● **EXCERPT**:
::::

Half a million vulnerable households miss out on help with energy bills

Exclusive: Labour says ministers have been told repeatedly that people with prepayment meters are not getting enough support

Up to half a million of the UK’s most vulnerable families have been left without government help to pay their energy bills since October, with an estimated 1.3m vouchers for homes with prepayment meters either lost, delayed or unclaimed.

Charities and MPs are calling on ministers to intervene, with Labour saying the government has been warned “time and time again” that those on prepayment meters are not getting enough support.

Households have missed out on an estimated £80m of government help during the two months since the scheme launched, with about 1.3m vouchers not redeemed, according Guardian analysis of data from the top-up company PayPoint and the Department for Business, Energy and Industrial Strategy.

All households in the UK are meant to receive £400 this winter under the energy bills support scheme, which Rishi Sunak announced in February when he was chancellor. Since Russia’s invasion of Ukraine, energy prices have soared, pushing inflation to its highest level in 41 years, causing hardship for millions as the cold weather sets in.

::::

● **MATERIAL**:
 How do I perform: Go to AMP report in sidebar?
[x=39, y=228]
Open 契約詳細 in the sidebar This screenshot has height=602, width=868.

::::

● **REQUIREMENTS**:
Using the article about energy bill help, answer these:
(a) How much is each UK household meant to receive this winter under the energy bills support scheme?
(b) Roughly how many vouchers for homes with prepayment meters have not been redeemed?
(c) Which top-up company's data was used in the Guardian analysis?

● **TASK ANSWER**:
(a) £400
(b) About 1.3m
(c) PayPoint